On Monday, the live auction raised $10,000 for Adam Wood’s funeral expenses. Wood, a teacher from Ontario and teacher’s assistant Marie Janvier were shot to death while in school.

Before the school shooting, Dayne Fontaine, 17, and Drayden Fontaine, 13, had earlier died in their home. On Tuesday the auction raised money for their funeral expenses. The boys will be laid to rest on Saturday.

It seems nearly every moment of every day for almost all of La Loche’s residents is revolving around Friday’s traumatic events.

Earlier on Tuesday, parents in the community attended a meeting about last week’s traumatic events. In days before there have been vigils, community healing circles, and more.

In that parent’s meeting, residents were told not to speak to media. Many are upset with the way reporters have portrayed the community. Signs on the radio station’s door reading “no media” sent out a strong message.

While people have not spoken on the record about their issues, they did say La Loche’s residents are upset with the negative tone that coverage of their community is taking.

One man pointed out that TV news keeps showing video of one run-down house, but that it doesn’t represent the entire community. In fact, there is an entire block of new housing construction underway right now.

Some headlines highlight the reason people are feeling hostile – a headline The New York Times reads that La Loche “has a bleak history.” The National Post said La Loche is “a town without hope.”

There have also been unconfirmed reports that newspeople had pretended to be victims services workers in order to get access to information. Reporters with CBC and the StarPhoenix expressed disgust at the idea, and acknowledged the kind of distrust that would lead to for local residents.

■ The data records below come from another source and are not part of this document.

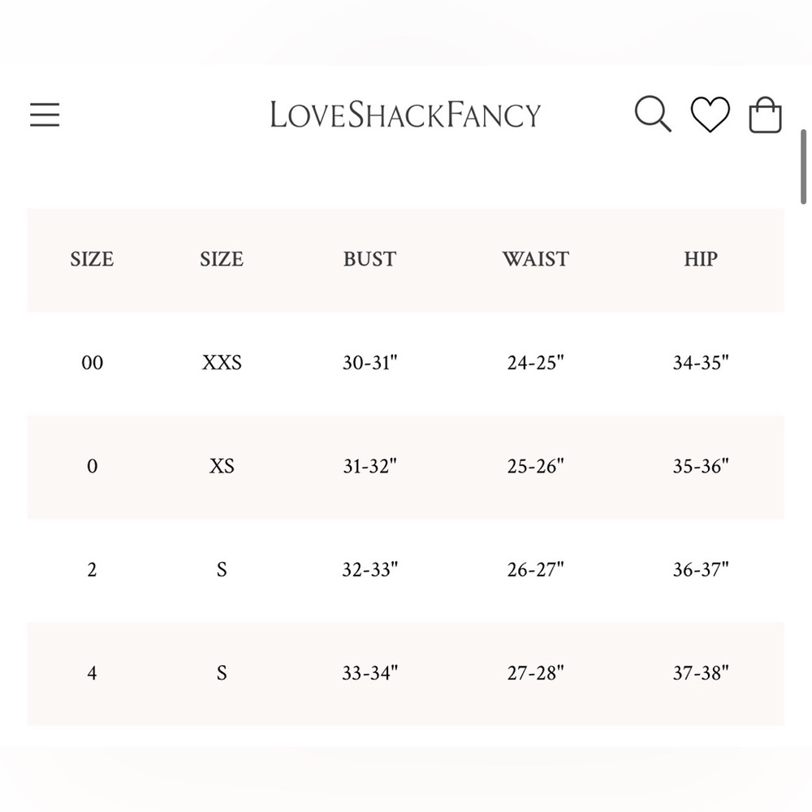Click the page scrollbar thumb

[803, 166]
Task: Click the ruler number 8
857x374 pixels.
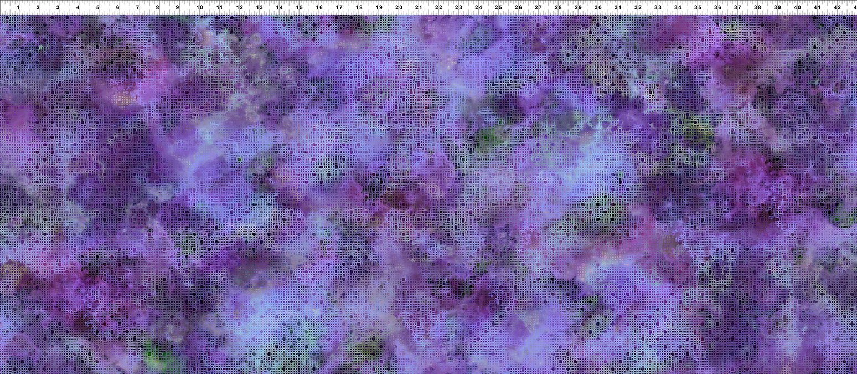Action: point(157,8)
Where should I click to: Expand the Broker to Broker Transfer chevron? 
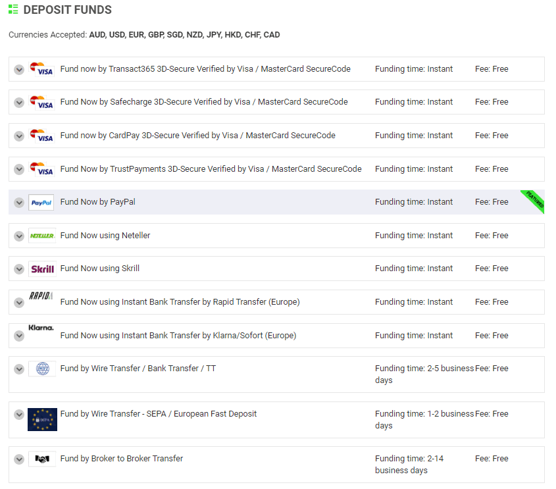point(19,459)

There is no such distrust showing between the community members, who are showing a united front in the face of adversity.

CHPN’s broadcast was an indicator of the intimate relationships between La Loche’s residents. On-air announcers joked with each other as they described the items up for auction. The variety of offerings – from a silver ring, to a cabinet, to a pizza and cake – showed how people dug deep to donate anything they could.